The specific options you are addressing today mark an unprecedented step forward. They have broad relevance to many other areas of public health where equitable access to interventions is needed.

This brings us back to the question of preparedness. When we talk about preparedness, and especially about fairness, we must remember our collective obligations under the revised International Health Regulations.

Public health security is a collective undertaking, a shared responsibility. Our universal vulnerability calls for global solidarity. This is the foundation of our collective defence against emerging and epidemic-prone diseases. We must also keep in mind the many distinctive features of an influenza pandemic. These events are unique public health emergencies.

First, all countries will be affected. Even before the advent of air travel, past pandemics spread to all parts of the world within six to nine months.

Second, once a pandemic is fully under way, international spread is unstoppable. Protective measures undertaken by countries may delay arrival of the virus by a few weeks, but cannot stop it.

Third, all populations are susceptible to infection. This may be unique in today's world of infectious diseases, where at least some segments of the population will be protected by pre-existing or induced immunity.

Fourth, regardless of mortality rates, all countries must expect a sudden and significant surge in the number of people requiring medical and hospital care. I doubt that any country in the world has sufficient surge capacity.

The problem will almost certainly be greatest in countries where hospital beds are already overflowing with AIDS, TB and malaria patients.

We must not forget: the next pandemic will be the first to occur since HIV/AIDS emerged. We do not know what the results of co-infection might be.

Finally, pandemics are very different from natural disasters and other international emergencies, which usually affect only limited areas or regions of the world.

In such situations, fortunate unaffected parts of the world can provide generous assistance to those in need.

This sharing of resources is not expected to take place during a pandemic, especially when protective measures are in short supply. There will be no fortunate unaffected parts of the world.

Faced with a universal threat, each country will look after itself, at least in the immediate pandemic period. This is a natural behaviour of governments: to give first priority to protecting the lives and well-being of directly threatened citizens.

I believe that developing countries are right to ask us to address the issue of more equitable access now. To date, developing countries have suffered the most from this virus.

They have slaughtered more than 200 million birds, often without sufficient funds for compensation. They have experienced by far the largest number of patients.

We can only guess at the costs in terms of laboratory tests, intensive hospital care, isolation of contacts, epidemiological investigations, and education of the public.

Developing countries know the present consequences of this virus best. This is by no means the worst disease in these countries, or even a major killer when compared with other endemic diseases.
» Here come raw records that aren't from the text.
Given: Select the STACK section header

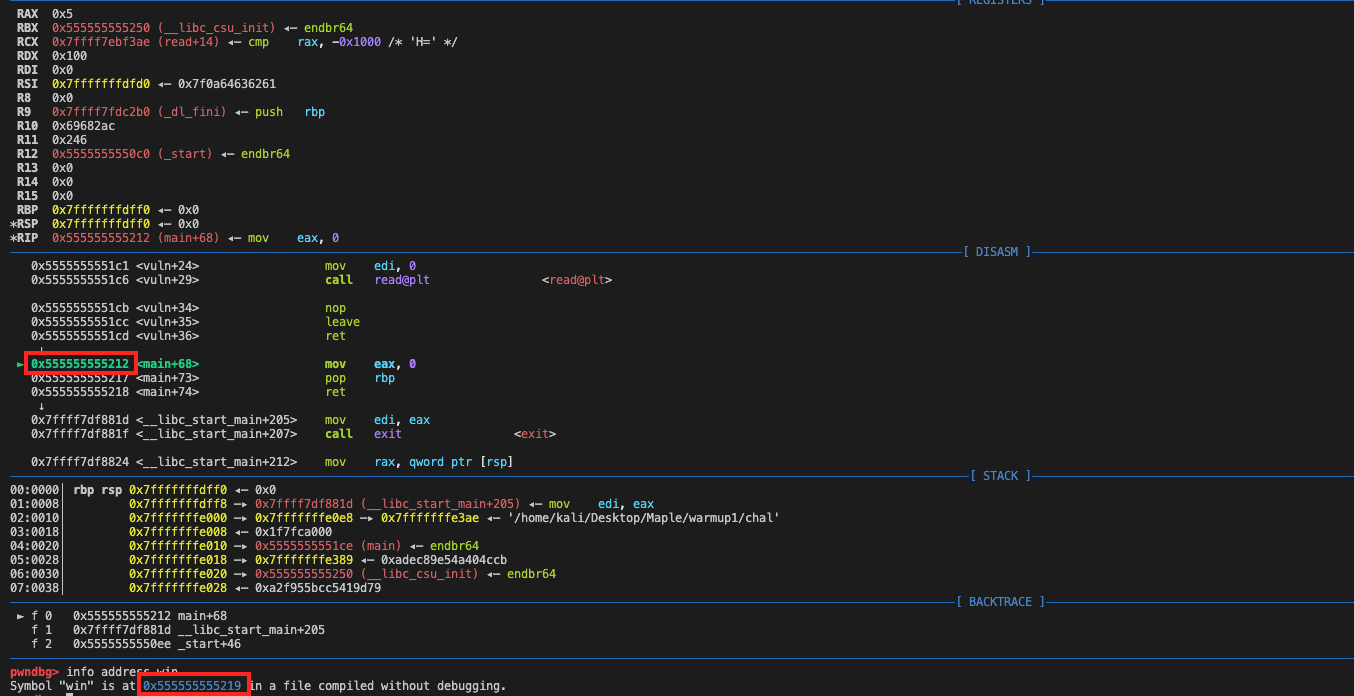Looking at the screenshot, I should tap(1000, 476).
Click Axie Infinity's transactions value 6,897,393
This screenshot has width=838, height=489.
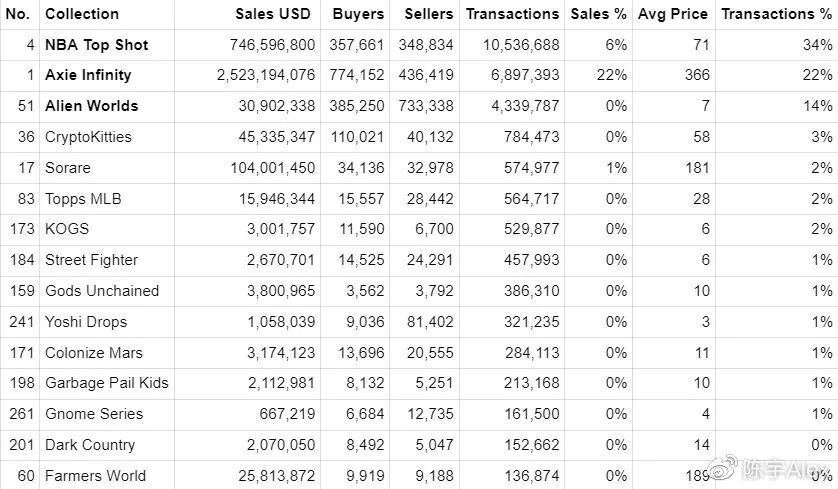[x=513, y=75]
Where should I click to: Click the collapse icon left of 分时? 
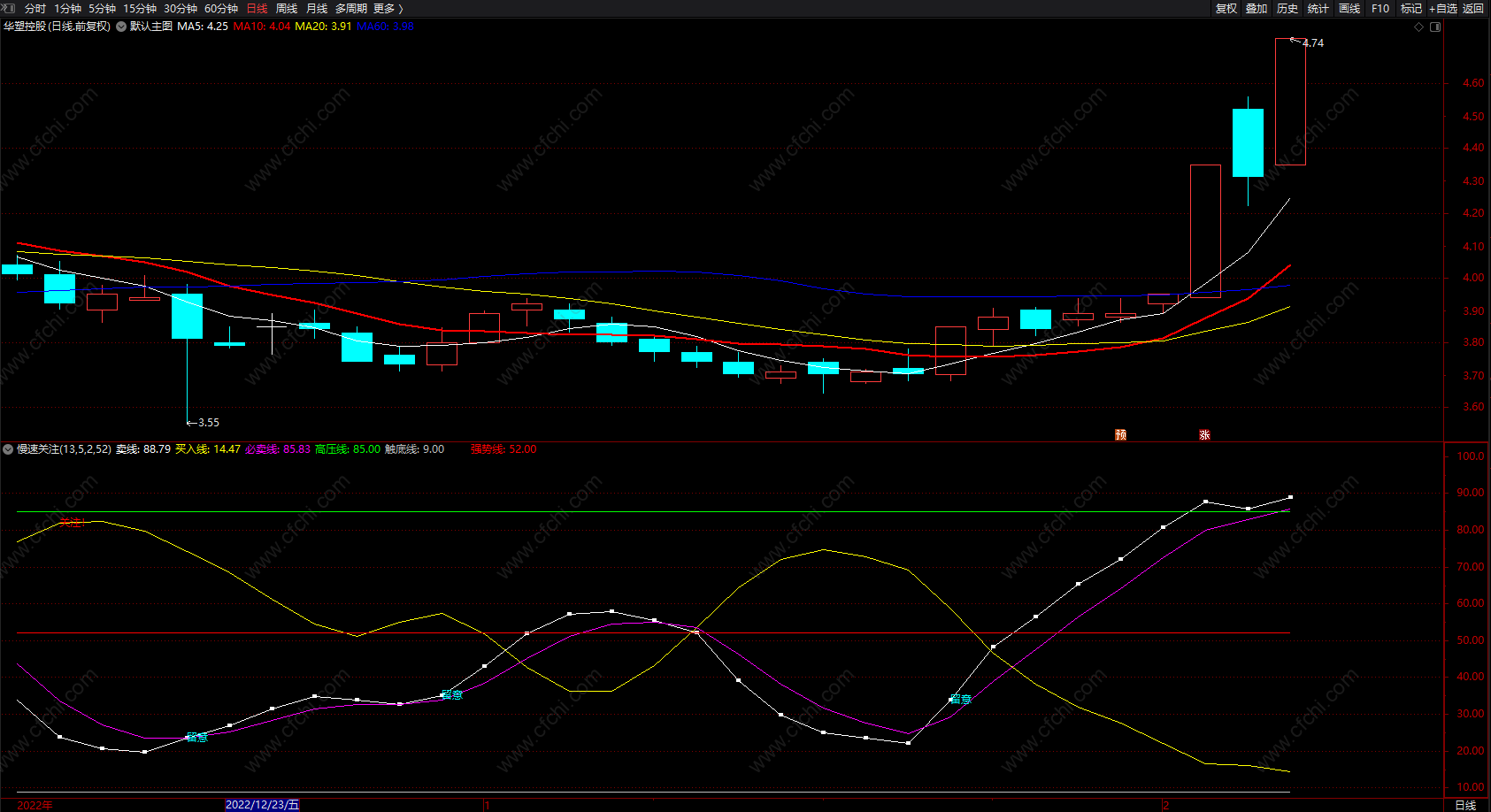[9, 8]
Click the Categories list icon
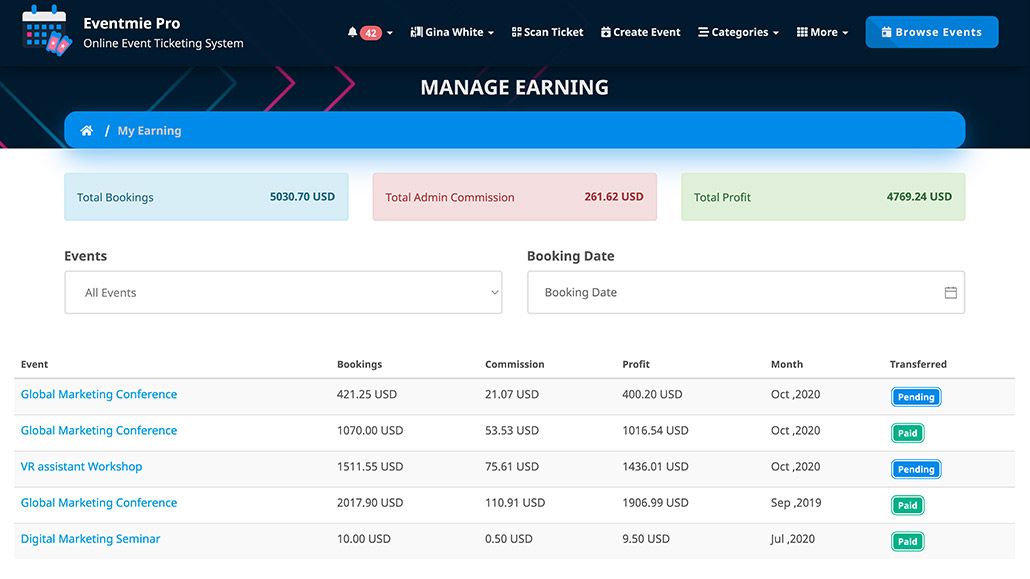This screenshot has height=579, width=1030. 705,31
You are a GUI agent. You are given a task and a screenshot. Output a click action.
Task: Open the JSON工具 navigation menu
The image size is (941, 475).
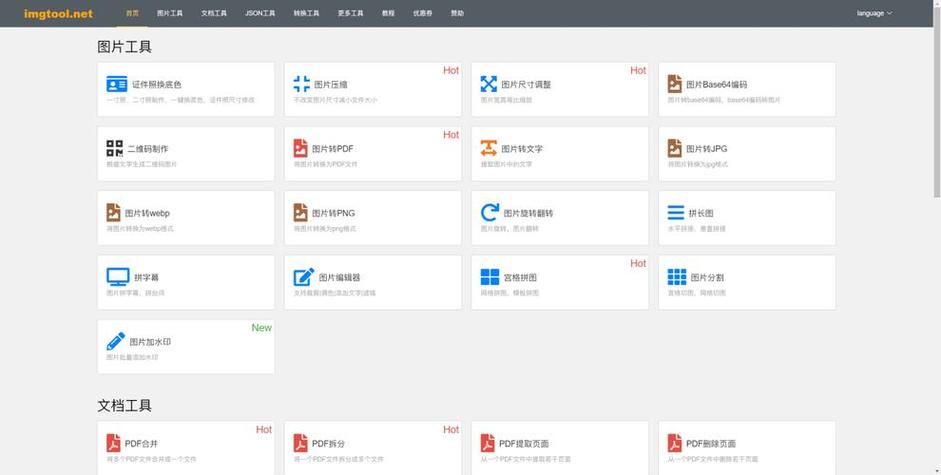point(260,13)
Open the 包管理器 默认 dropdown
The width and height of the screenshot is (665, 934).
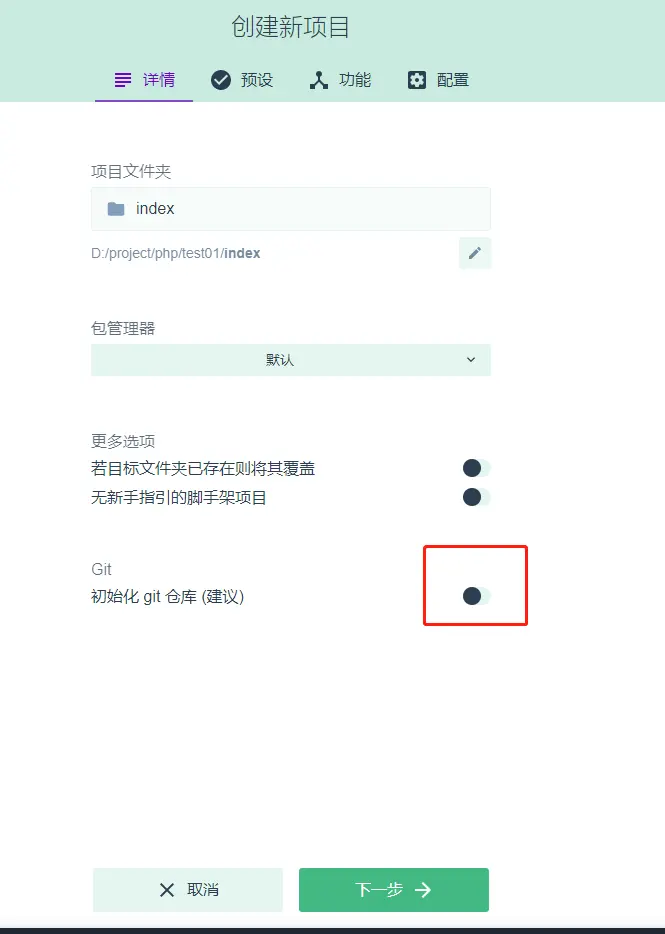tap(291, 360)
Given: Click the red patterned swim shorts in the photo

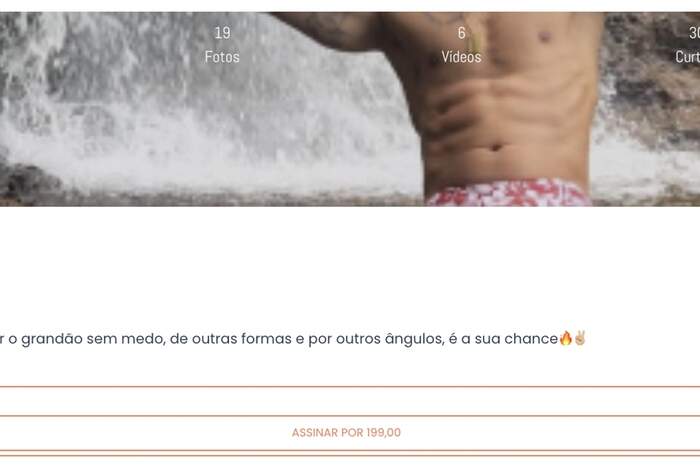Looking at the screenshot, I should point(509,193).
They have been aggressive in searching for cases and open and transparent in reporting them for one main reason: their understanding, their respect that a pandemic will be a catastrophe for the entire world, and their corresponding sense of responsibility to the international community.

As you listen to various priorities and perspectives today, I hope you will keep in mind the need for global solidarity, also in preparedness. Health security is both a collective aspiration and a mutual responsibility.

As I said, now is the best time to address this issue.

At the moment, the threat is still in the future, unpredictable in timing and severity. This is the best time to invest in an insurance policy.

As you will be seeing today, the priority concerns of developing countries have been recognized. They are being addressed by a range of key players. Solutions are being offered today as options for your consideration.

I wish you a most productive meeting as you evaluate these options and work out the best way forward.